Publié le 19-01-2024 15:57:41 Modifié le 19-01-2024 16:01:45 Par tmv

Jeudi 18 janvier à 18 h, une assemblée générale étudiante contre la loi immigration se tenait sur le site universitaire des Tanneurs. Une banderole a été créée en vue d’une mobilisation à venir.

« Assemblée générale contre la loi immigration jeudi 18 janvier à 18 h aux Tanneurs », lit-on sur les murs de l’université. Sans même attendre la décision du conseil constitutionnel du 25 janvier sur l’entrée en vigueur possible de cette loi et sous quelles conditions, les étudiants de Tours se mobilisent doucement. Des feuilles ont été placardées sur les murs des autres universités de la ville, aux Deux-Lions, à Grandmont et l’IUT.
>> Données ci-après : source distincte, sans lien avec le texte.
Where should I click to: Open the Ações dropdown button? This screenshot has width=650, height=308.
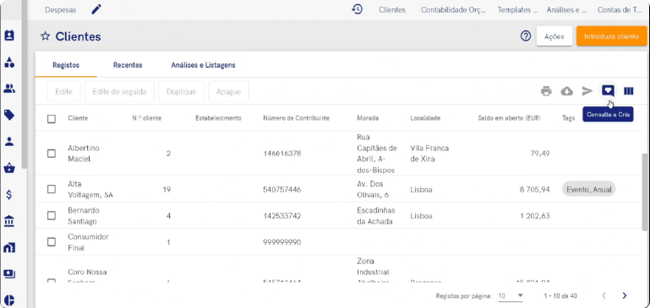coord(554,36)
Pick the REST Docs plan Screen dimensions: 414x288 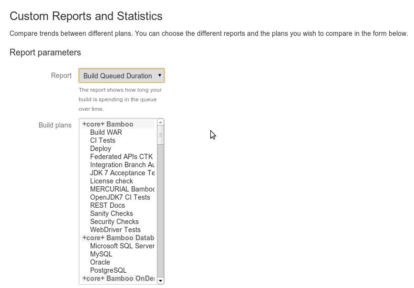click(x=118, y=205)
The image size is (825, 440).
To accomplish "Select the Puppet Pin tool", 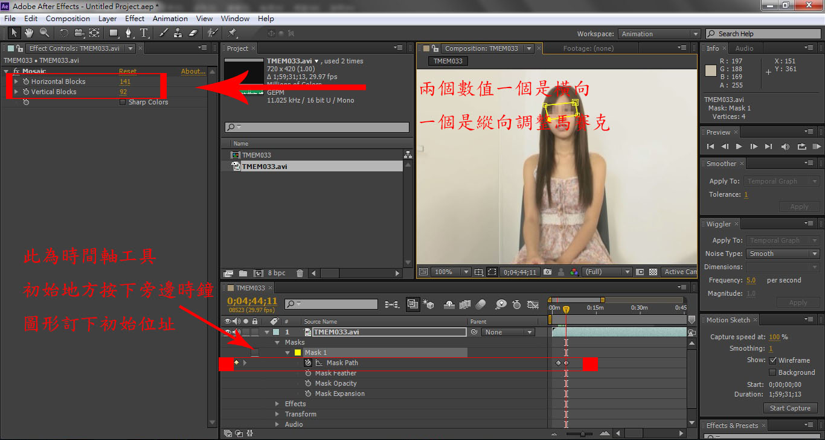I will tap(232, 33).
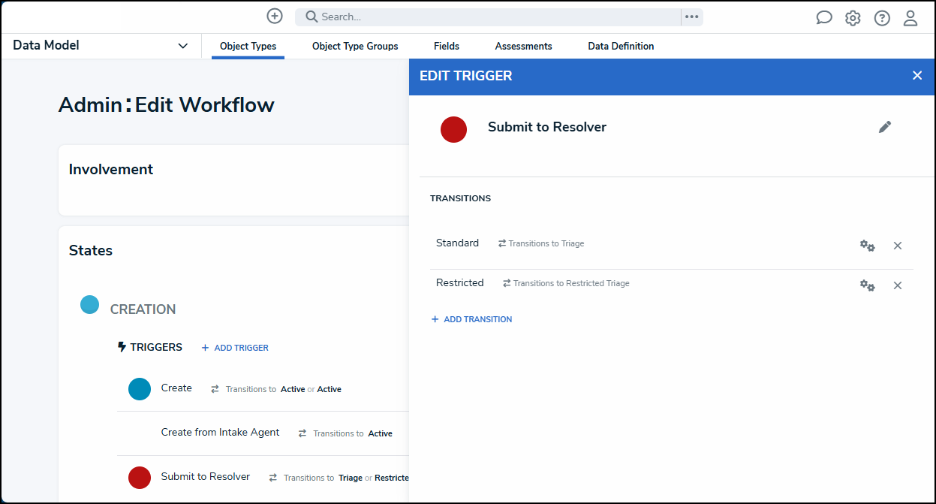Open search options ellipsis menu
The height and width of the screenshot is (504, 936).
[692, 17]
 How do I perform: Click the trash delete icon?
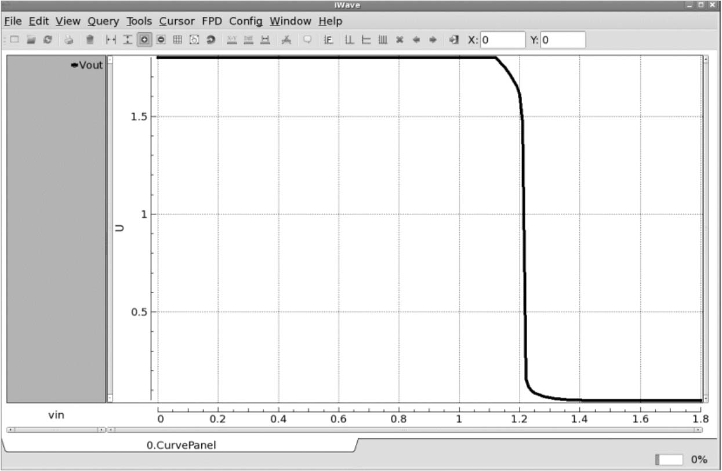(x=90, y=40)
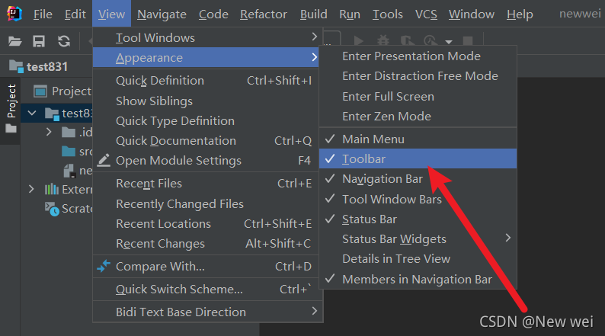Collapse the test831 project tree node
The image size is (605, 336).
click(31, 114)
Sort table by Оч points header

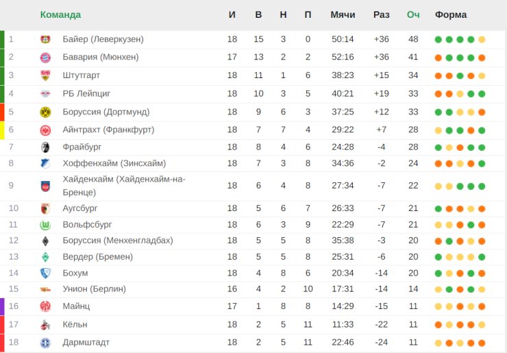coord(413,15)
« C’est une loi profondément discriminatoire, réagit Joseph, étudiant en première année de médecine venu assister à l’assemblée. Pour n’évoquer que le cas des étudiants étrangers, ils devront régler une caution qu’ils récupéreront lorsqu’ils quitteront le territoire. C’est un système de préférence nationale excluant. »

Une assemblée régulée

Rapidement, l’assemblée s’accorde sur une date pour une manifestation. Elle est fixée au samedi 20 janvier à 18 h avec un départ devant la salle Thélème. L’ambition est de faire une marche et des collages dans la ville pour dénoncer les mesures de cette loi. Une banderole a également été créée à cette occasion.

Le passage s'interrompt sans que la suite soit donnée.